Lost in Translation
So Oreo creater Kraft Foods Inc revealed the new name of their international biscuit business last week. It’s Mondelez. The result of an employee crowdsourcing project, it’s the amalgamation of ‘Monde’, from the Latin word for ‘World’ and ‘delez,’ meaning ‘delicious.’ It also means oral sex in Russian.
How a company, as huge as Kraft, can develop this idea and conduct umpteen focus groups across 28 countries, without realizing this colossal faux par, is beyond me. This incident is no one off, most languages are littered with mis-informed, ill-thought out brand names that got totally lost in translation.
Mitsubishi, for instance, once named a sports utility vehicle the Pajero, only to discover that in Spanish the name literally means a crazy man who pleasures himself repeatedly into unconsciousness.

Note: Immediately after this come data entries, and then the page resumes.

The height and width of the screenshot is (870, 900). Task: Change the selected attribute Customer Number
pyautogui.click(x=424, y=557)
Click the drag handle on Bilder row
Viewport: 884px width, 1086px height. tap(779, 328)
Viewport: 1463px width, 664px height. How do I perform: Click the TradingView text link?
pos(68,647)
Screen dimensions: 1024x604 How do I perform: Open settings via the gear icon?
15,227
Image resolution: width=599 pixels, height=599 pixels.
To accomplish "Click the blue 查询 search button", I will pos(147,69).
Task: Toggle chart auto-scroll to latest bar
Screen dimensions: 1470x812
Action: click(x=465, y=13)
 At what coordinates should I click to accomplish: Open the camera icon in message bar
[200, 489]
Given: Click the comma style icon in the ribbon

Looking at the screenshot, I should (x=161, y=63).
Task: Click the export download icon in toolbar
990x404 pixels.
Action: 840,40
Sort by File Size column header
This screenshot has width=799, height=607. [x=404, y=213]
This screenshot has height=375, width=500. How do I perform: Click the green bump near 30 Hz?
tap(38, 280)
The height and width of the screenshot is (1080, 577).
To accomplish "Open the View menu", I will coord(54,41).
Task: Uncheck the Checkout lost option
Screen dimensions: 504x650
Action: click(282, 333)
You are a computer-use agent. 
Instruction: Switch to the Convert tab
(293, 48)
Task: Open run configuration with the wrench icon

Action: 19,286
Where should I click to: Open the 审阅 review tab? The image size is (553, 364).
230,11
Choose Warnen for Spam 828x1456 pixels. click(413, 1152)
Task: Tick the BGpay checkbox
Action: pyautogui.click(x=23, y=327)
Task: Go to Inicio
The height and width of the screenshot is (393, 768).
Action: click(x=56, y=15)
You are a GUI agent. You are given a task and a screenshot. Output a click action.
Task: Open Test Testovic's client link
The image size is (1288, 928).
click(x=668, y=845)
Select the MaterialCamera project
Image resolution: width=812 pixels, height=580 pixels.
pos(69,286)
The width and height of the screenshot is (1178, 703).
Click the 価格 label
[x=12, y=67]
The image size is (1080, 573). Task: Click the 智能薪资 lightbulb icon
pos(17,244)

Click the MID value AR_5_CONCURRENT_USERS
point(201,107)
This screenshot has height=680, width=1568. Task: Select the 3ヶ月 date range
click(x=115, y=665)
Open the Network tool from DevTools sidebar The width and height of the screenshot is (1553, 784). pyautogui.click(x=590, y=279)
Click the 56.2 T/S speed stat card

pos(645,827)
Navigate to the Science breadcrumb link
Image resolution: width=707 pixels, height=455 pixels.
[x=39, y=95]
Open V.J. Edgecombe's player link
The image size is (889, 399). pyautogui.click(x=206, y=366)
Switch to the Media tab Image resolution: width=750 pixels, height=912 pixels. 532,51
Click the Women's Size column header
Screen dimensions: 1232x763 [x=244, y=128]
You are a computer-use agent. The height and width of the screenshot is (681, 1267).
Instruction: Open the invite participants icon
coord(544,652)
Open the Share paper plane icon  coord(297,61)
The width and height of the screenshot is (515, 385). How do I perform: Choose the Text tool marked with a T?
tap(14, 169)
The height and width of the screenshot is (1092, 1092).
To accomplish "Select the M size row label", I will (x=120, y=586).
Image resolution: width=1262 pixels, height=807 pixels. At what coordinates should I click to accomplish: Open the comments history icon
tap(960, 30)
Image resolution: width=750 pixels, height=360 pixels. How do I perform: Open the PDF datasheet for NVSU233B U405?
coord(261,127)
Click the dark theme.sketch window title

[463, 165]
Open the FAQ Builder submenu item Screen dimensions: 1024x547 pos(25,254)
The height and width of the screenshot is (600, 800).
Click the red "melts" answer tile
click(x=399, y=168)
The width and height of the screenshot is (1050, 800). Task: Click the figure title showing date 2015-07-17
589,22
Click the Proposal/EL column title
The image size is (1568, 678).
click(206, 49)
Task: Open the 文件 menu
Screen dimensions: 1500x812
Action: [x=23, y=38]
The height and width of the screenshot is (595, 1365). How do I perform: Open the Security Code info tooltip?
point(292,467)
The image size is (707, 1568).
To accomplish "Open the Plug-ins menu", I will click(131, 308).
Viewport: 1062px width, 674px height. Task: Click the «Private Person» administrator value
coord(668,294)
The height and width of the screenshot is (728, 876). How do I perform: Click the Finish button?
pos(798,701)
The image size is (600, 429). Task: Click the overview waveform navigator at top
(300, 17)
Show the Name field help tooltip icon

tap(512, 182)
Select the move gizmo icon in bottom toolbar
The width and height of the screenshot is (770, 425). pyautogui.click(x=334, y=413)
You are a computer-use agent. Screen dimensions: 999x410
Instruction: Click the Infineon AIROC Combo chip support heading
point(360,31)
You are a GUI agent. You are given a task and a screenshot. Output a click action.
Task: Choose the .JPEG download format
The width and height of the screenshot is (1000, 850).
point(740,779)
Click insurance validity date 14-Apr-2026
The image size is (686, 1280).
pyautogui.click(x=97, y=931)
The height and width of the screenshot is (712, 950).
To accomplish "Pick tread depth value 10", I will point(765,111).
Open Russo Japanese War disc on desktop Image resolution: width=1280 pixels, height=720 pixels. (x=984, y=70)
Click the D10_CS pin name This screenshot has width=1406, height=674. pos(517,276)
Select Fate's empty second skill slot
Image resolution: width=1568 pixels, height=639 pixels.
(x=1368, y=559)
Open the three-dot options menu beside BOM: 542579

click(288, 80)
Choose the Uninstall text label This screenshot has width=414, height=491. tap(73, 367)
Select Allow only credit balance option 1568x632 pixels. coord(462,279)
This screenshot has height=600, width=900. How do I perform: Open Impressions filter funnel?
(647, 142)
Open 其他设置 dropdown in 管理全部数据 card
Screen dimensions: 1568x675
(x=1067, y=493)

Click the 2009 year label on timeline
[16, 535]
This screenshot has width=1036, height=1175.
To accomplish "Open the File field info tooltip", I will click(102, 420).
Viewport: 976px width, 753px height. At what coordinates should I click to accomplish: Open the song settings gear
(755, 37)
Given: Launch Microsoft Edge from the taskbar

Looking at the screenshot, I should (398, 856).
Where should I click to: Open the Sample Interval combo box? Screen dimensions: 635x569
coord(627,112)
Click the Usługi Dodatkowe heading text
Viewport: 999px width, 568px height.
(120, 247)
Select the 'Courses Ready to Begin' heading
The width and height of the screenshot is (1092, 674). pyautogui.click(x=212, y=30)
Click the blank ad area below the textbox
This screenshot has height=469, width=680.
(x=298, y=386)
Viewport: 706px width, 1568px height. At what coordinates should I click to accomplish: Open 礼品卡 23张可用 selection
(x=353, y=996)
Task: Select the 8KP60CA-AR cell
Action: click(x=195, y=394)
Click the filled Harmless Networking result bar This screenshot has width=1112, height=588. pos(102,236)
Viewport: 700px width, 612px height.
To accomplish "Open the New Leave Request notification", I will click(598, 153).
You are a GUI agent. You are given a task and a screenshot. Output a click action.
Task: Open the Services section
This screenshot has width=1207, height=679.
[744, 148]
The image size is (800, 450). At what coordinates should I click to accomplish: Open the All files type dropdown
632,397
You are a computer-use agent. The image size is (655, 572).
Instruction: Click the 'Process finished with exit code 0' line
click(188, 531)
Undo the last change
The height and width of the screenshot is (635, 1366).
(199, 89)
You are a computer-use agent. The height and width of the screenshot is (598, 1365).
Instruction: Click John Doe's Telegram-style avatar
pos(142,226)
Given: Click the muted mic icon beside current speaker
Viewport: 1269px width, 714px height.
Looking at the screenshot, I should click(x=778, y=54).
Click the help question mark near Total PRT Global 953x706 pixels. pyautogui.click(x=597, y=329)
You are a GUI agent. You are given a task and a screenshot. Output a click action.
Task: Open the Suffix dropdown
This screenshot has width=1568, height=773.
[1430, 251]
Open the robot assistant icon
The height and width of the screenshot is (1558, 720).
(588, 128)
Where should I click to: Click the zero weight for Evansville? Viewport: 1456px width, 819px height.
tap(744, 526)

Or how about the long awaited Nokia Lumia, Lumia being Spanish slang for prostitute. It really sheds new light on their Lumia 800, Easier,Faster, Funner tagline
Remember the US Dairy Association “Got Milk?” campaign? They were so happy with it’s success they extended it to Mexico. The only problem was that the literal Spanish translation that they went with was… Are You Lactating?
Western companies find ethos translation into Chinese a particular challenge. Coca-Cola, after translating to both “bite the wax tadpole” and “female horse stuffed with wax”, eventually settled with “Happiness in the Mouth.” I guess it sounds alright, better than CitiBanks best efforts,
W ho better to look after your hard earned cash than Star-spangled Banner Bank?
And this one’s just completely nonsensical
It happens the other way too. Fancy some Shito? The Ghanaian brand of hot sauce that goes with anything (shito means Pepper)
Or the Chinese company than launched the mouth-watering Only Puke crisps.